*WHAT YOU HAVE TO DO*: Please restate all of the records word for word, setting the pictures aside.

*INFORMATION GIVEN*:
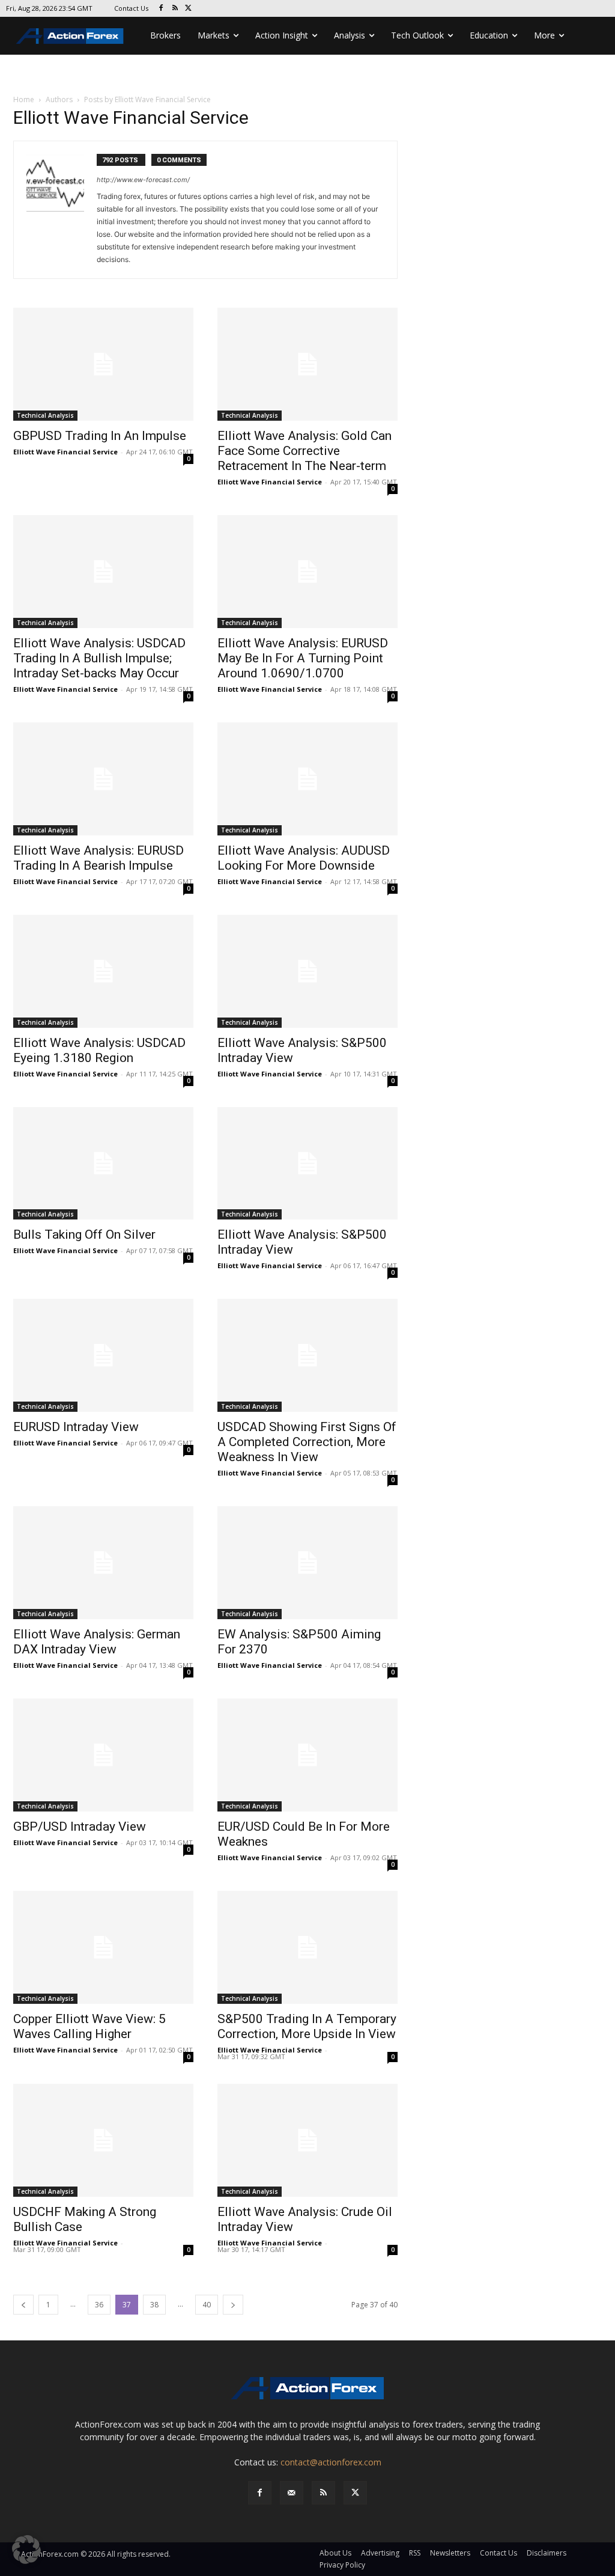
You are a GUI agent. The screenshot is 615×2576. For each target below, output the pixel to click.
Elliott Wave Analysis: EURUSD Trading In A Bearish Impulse (98, 858)
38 (154, 2305)
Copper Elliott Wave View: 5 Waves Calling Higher (89, 2026)
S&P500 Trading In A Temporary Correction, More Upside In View (306, 2026)
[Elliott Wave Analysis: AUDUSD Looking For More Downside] (307, 778)
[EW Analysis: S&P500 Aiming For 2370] (307, 1562)
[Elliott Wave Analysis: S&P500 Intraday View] (307, 971)
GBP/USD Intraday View (79, 1826)
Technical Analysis (45, 415)
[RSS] (175, 9)
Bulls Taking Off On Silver (84, 1234)
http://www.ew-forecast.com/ (143, 179)
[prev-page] (23, 2305)
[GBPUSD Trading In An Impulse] (103, 364)
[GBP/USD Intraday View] (103, 1755)
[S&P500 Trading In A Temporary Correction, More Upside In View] (307, 1947)
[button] (26, 2549)
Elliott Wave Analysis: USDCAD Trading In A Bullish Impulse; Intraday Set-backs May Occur (99, 658)
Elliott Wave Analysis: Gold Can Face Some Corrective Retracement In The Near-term (304, 451)
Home (23, 99)
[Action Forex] (70, 36)
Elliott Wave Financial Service (65, 451)
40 (206, 2305)
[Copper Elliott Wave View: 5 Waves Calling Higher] (103, 1947)
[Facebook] (161, 9)
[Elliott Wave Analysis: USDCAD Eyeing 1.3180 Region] (103, 971)
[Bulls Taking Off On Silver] (103, 1163)
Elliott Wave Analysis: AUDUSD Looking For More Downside (303, 858)
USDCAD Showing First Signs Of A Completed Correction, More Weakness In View (306, 1442)
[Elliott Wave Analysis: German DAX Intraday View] (103, 1562)
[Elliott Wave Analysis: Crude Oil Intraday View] (307, 2140)
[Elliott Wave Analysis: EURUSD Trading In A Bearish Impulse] (103, 778)
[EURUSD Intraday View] (103, 1355)
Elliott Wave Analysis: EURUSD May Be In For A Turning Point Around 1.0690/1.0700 (302, 658)
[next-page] (233, 2305)
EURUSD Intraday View (76, 1427)
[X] (189, 9)
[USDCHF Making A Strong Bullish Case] (103, 2140)
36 (99, 2305)
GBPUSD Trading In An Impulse (99, 436)
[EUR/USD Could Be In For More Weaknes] (307, 1755)
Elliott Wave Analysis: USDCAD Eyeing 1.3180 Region (99, 1050)
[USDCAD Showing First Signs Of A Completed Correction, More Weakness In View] (307, 1355)
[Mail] (291, 2492)
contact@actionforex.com (330, 2462)
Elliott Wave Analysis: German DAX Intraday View (96, 1641)
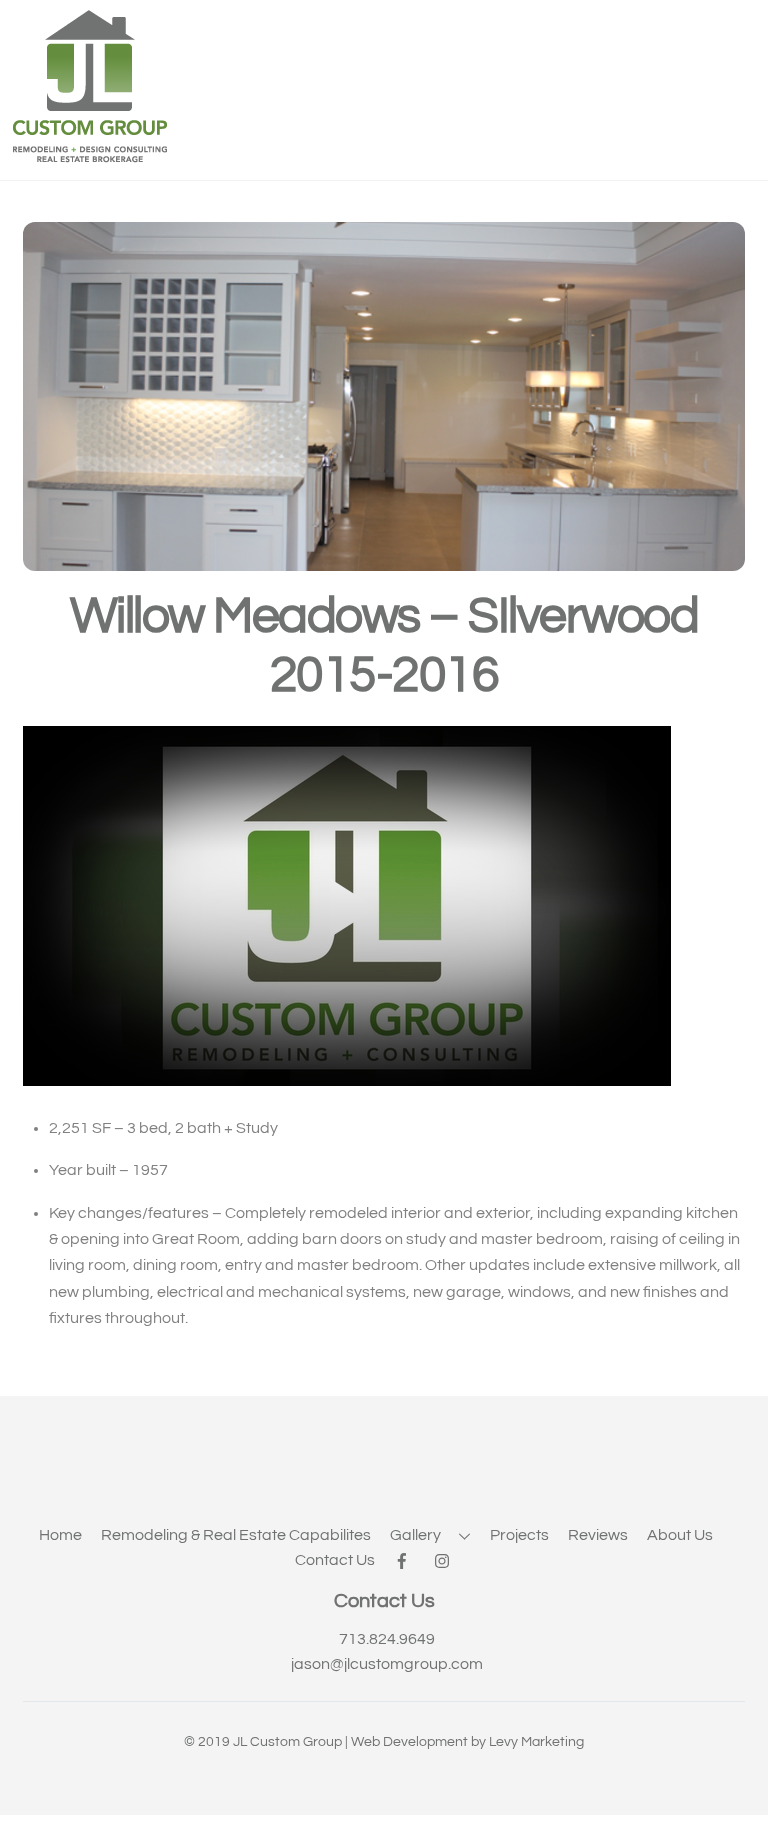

*EXPECTED ANSWER*:
You are a GUI agent. The screenshot is 615×2576. For each target below, output the pixel to click.
Elliott Wave Analysis: EURUSD Trading In A Bearish Impulse (98, 858)
38 (154, 2305)
Copper Elliott Wave View: 5 Waves Calling Higher (89, 2026)
S&P500 Trading In A Temporary Correction, More Upside In View (306, 2026)
[Elliott Wave Analysis: AUDUSD Looking For More Downside] (307, 778)
[EW Analysis: S&P500 Aiming For 2370] (307, 1562)
[Elliott Wave Analysis: S&P500 Intraday View] (307, 971)
GBP/USD Intraday View (79, 1826)
Technical Analysis (45, 415)
[RSS] (175, 9)
Bulls Taking Off On Silver (84, 1234)
http://www.ew-forecast.com/ (143, 179)
[prev-page] (23, 2305)
[GBPUSD Trading In An Impulse] (103, 364)
[GBP/USD Intraday View] (103, 1755)
[S&P500 Trading In A Temporary Correction, More Upside In View] (307, 1947)
[button] (26, 2549)
Elliott Wave Analysis: USDCAD Trading In A Bullish Impulse; Intraday Set-backs May Occur (99, 658)
Elliott Wave Analysis: Gold Can Face Some Corrective Retracement In The Near-term (304, 451)
Home (23, 99)
[Action Forex] (70, 36)
Elliott Wave Financial Service (65, 451)
40 (206, 2305)
[Copper Elliott Wave View: 5 Waves Calling Higher] (103, 1947)
[Facebook] (161, 9)
[Elliott Wave Analysis: USDCAD Eyeing 1.3180 Region] (103, 971)
[Bulls Taking Off On Silver] (103, 1163)
Elliott Wave Analysis: AUDUSD Looking For More Downside (303, 858)
USDCAD Showing First Signs Of A Completed Correction, More Weakness In View (306, 1442)
[Elliott Wave Analysis: German DAX Intraday View] (103, 1562)
[Elliott Wave Analysis: Crude Oil Intraday View] (307, 2140)
[Elliott Wave Analysis: EURUSD Trading In A Bearish Impulse] (103, 778)
[EURUSD Intraday View] (103, 1355)
Elliott Wave Analysis: EURUSD May Be In For A Turning Point Around 1.0690/1.0700 (302, 658)
[next-page] (233, 2305)
EURUSD Intraday View (76, 1427)
[X] (189, 9)
[USDCHF Making A Strong Bullish Case] (103, 2140)
36 (99, 2305)
GBPUSD Trading In An Impulse (99, 436)
[EUR/USD Could Be In For More Weaknes] (307, 1755)
Elliott Wave Analysis: USDCAD Eyeing 1.3180 Region (99, 1050)
[USDCAD Showing First Signs Of A Completed Correction, More Weakness In View] (307, 1355)
[Mail] (291, 2492)
contact@actionforex.com (330, 2462)
Elliott Wave Analysis: German DAX Intraday View (96, 1641)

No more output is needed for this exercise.